▶ WRITTEN TASK: Please recast the rows from the line containing "Task: Click the" through the line containing "The height and", both included, as a Markdown table with the columns Row and Text. Omit the pictures and any blank lines.

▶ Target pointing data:
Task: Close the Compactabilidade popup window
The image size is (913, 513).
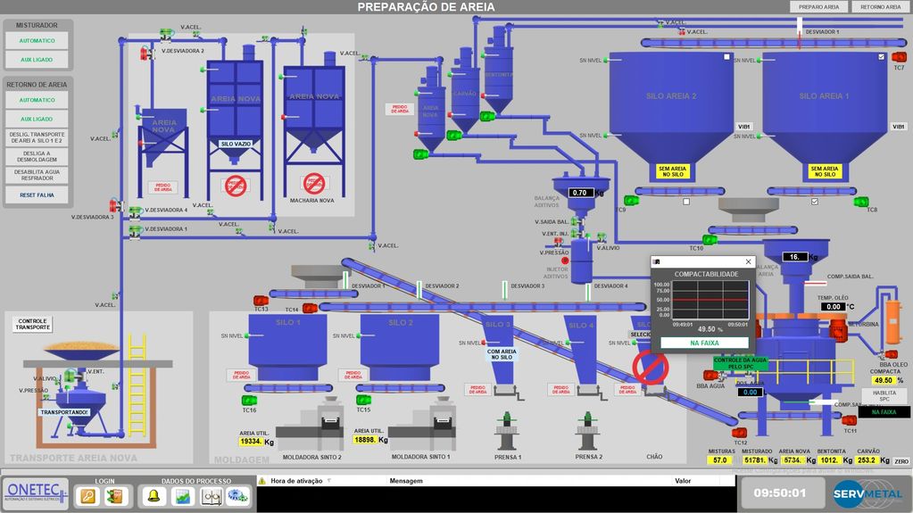Action: [x=748, y=261]
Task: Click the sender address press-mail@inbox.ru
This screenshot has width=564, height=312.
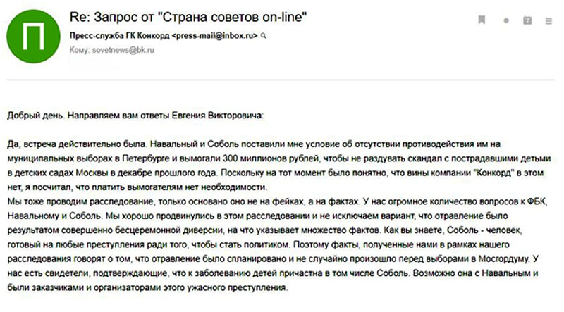Action: click(x=216, y=34)
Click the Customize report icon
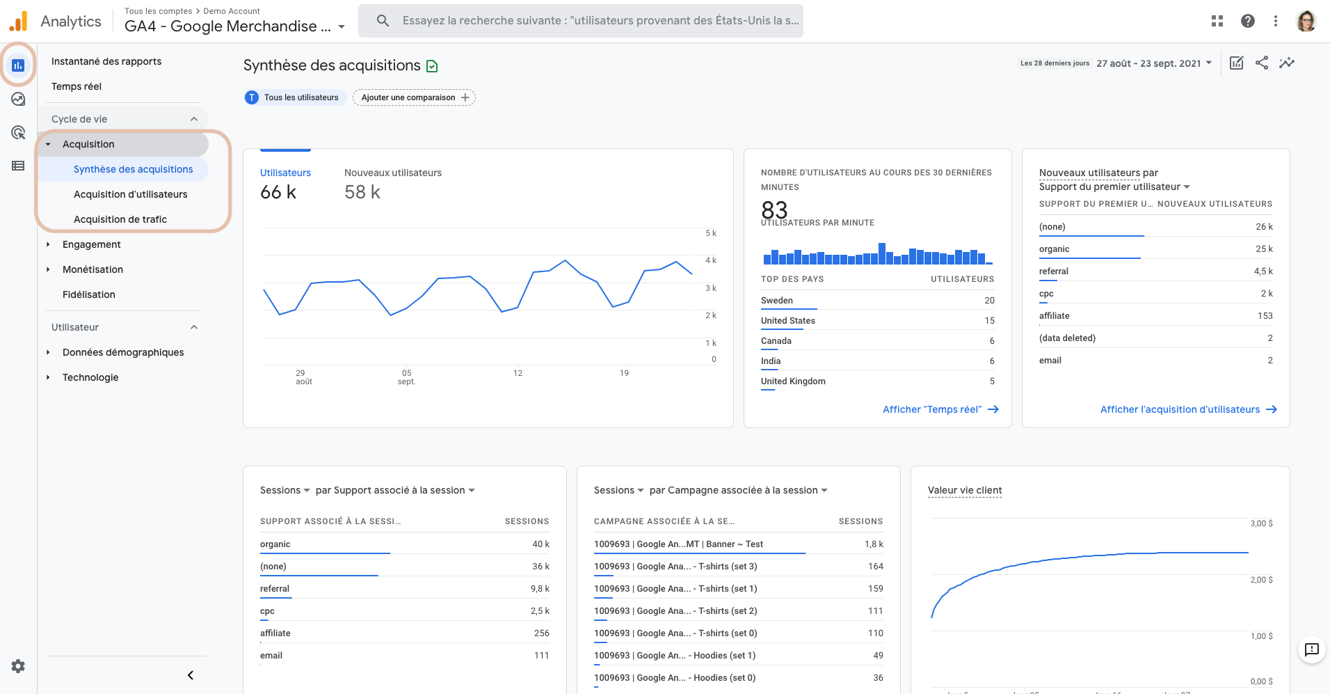The height and width of the screenshot is (694, 1330). (x=1236, y=63)
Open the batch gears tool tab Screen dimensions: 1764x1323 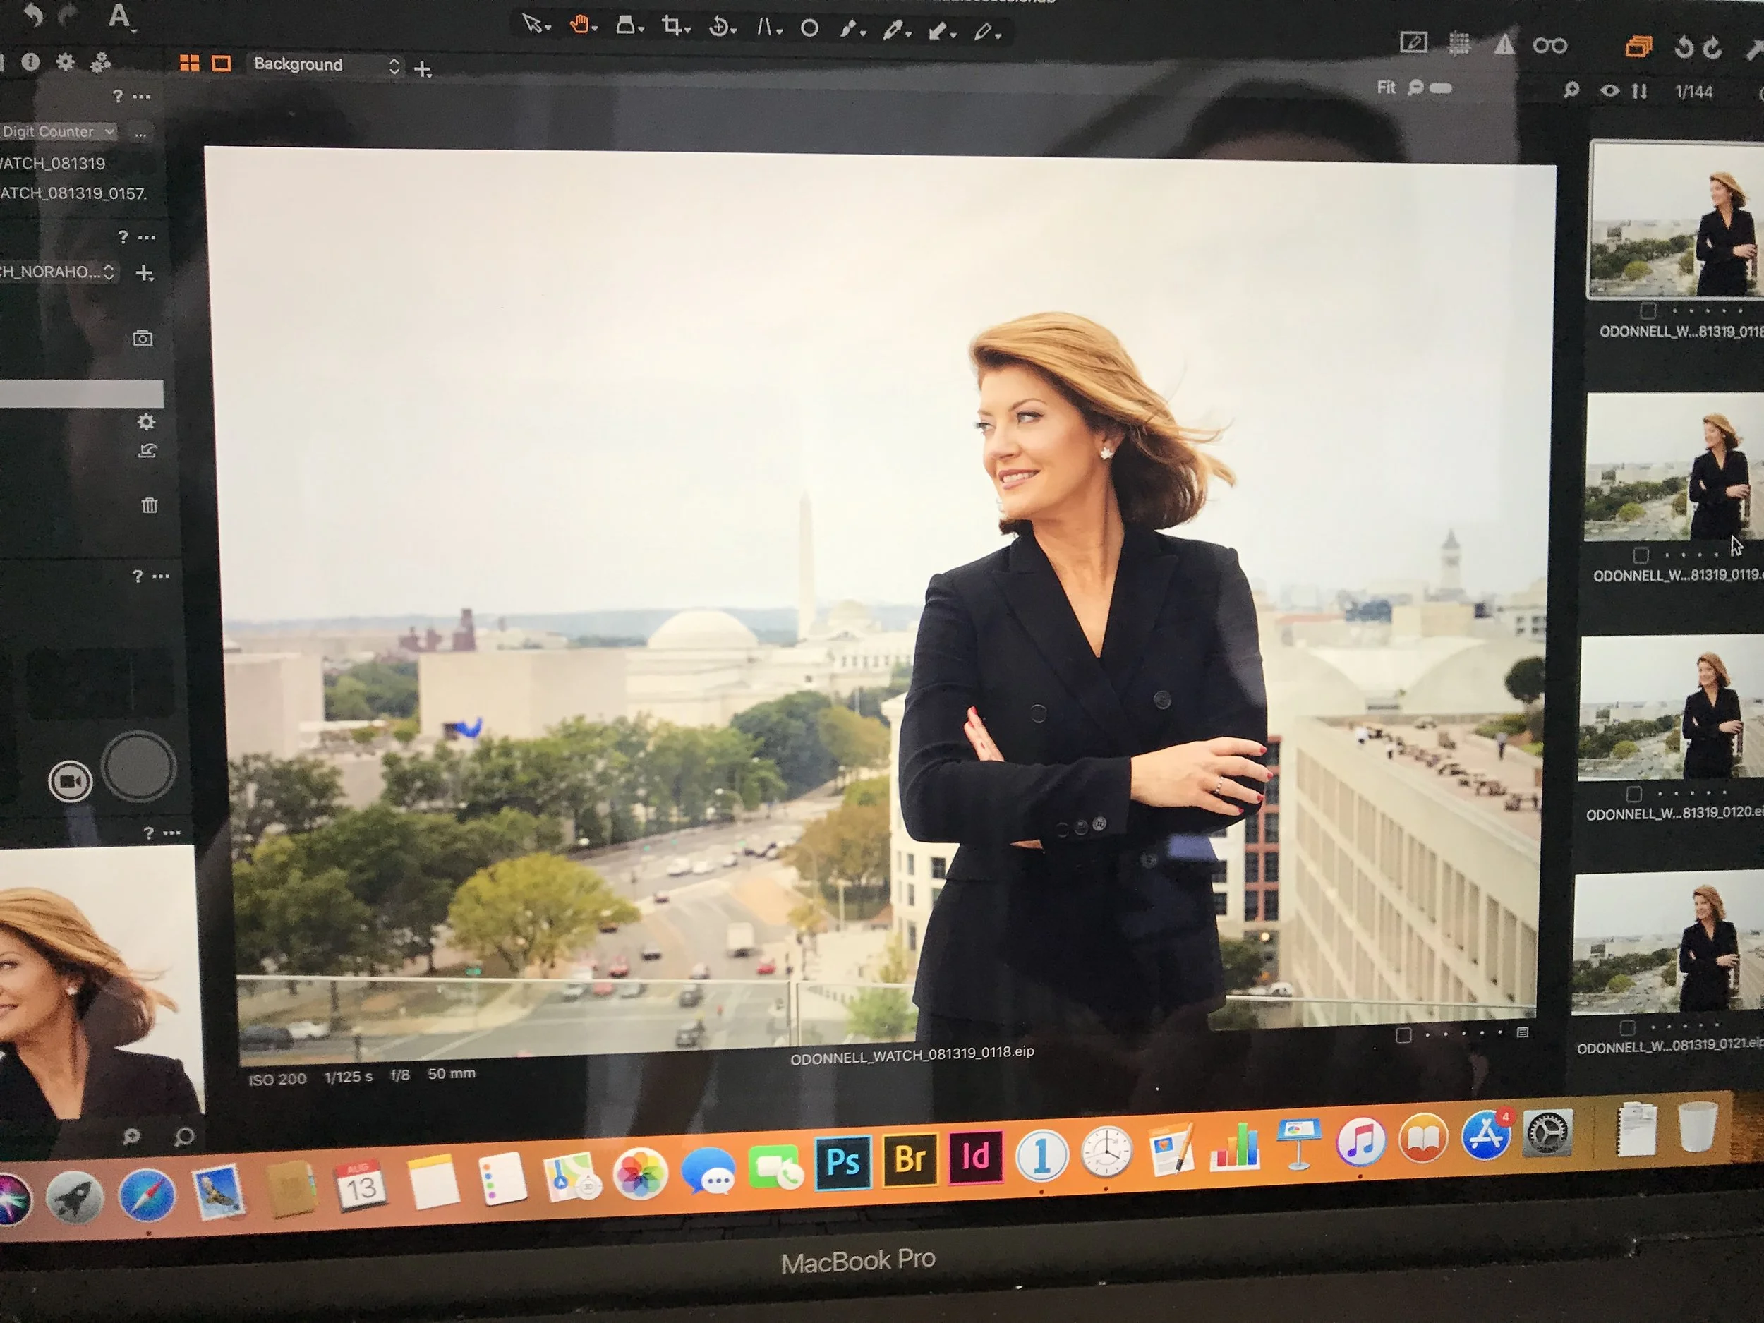[x=100, y=62]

▶ ANSWER BELOW:
| Row | Text |
|---|---|
| 1 | Task: Click the sender address press-mail@inbox.ru |
| 2 | This screenshot has width=564, height=312. |
| 3 | Action: click(x=216, y=34) |
| 4 | Click the Customize report icon |
| 5 | The height and width of the screenshot is (694, 1330). (x=1236, y=63) |